Sprint Nextel's (NYSE: S) Virgin Mobile brand is going after the low end of the market with a new "sub-brand" called PayLo that is offering two low-cost plans targeted at the budget-conscious. PayLo will be sold in drug chains and convenience stores as well as RadioShack and Best Buy.
One PayLo option offers 400 minutes for $20 per month with minutes as low as 5 cents per minute. The second plan costs $20 but provides 90 days of activation with minutes at a base rate of 20 cents each. PayLo handsets include the LG101 for $19.99 and the Samsung M340 for $39.99. PayLo customers can add minutes to their account with Top-Up cards. They can also add text messaging for 15 cents per message and picture messaging for 25 cents per message.
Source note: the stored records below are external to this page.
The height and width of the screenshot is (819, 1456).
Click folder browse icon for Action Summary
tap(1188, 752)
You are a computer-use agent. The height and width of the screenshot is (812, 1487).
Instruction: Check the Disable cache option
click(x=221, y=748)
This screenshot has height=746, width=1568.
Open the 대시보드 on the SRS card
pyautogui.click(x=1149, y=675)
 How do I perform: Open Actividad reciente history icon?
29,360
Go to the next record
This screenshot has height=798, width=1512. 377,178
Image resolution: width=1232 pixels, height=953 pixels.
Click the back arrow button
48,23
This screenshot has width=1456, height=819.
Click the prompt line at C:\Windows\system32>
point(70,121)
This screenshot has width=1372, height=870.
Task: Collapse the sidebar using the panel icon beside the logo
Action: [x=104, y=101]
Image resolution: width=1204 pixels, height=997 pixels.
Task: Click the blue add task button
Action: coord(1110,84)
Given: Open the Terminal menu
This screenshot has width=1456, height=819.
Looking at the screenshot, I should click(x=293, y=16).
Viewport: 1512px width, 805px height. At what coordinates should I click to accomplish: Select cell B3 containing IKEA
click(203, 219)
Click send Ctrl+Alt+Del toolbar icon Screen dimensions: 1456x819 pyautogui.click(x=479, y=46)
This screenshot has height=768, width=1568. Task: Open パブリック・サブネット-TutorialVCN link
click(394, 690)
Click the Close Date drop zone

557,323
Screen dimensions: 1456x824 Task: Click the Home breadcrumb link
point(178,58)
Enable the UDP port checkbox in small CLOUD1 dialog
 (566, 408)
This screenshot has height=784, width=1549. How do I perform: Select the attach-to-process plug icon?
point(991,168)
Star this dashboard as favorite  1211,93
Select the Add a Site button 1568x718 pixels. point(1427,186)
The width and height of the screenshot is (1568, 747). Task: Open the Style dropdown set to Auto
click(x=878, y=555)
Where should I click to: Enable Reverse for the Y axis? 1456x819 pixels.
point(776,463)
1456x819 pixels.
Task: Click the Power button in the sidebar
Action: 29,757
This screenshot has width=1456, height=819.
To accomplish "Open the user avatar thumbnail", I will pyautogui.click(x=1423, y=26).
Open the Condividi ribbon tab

Data access costs $1.50 per megabyte.
Last May Sprint unveiled a multi-brand prepaid wireless strategy with the goal of segmenting the market and establishing distinct brands. The plan included a full relaunch of the Virgin Mobile brand, with new phones and service plans, as well as the Common Cents Mobile brand aimed at the pay-per-minute prepaid market. Sprint, which has relied on prepaid for growth as it continues to struggle with postpaid subscriber defections, is also pushing its Boost Mobile brand as well as the Assurance Wireless brand, which is aimed at low-income customers.